(Data for analysis Opens)

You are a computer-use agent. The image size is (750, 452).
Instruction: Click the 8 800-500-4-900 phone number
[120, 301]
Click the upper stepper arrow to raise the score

(Data for analysis Closes)
(Data for analysis Opens)

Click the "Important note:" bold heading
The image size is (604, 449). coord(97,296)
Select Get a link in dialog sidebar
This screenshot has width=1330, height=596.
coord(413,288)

(Data for analysis Closes)

Will you return exactly the lines above from the one with "You are a computer-use" down to the one with "Click the upper", counting both as part of the range?

You are a computer-use agent. The image size is (750, 452).
Instruction: Click the 8 800-500-4-900 phone number
[120, 301]
Click the upper stepper arrow to raise the score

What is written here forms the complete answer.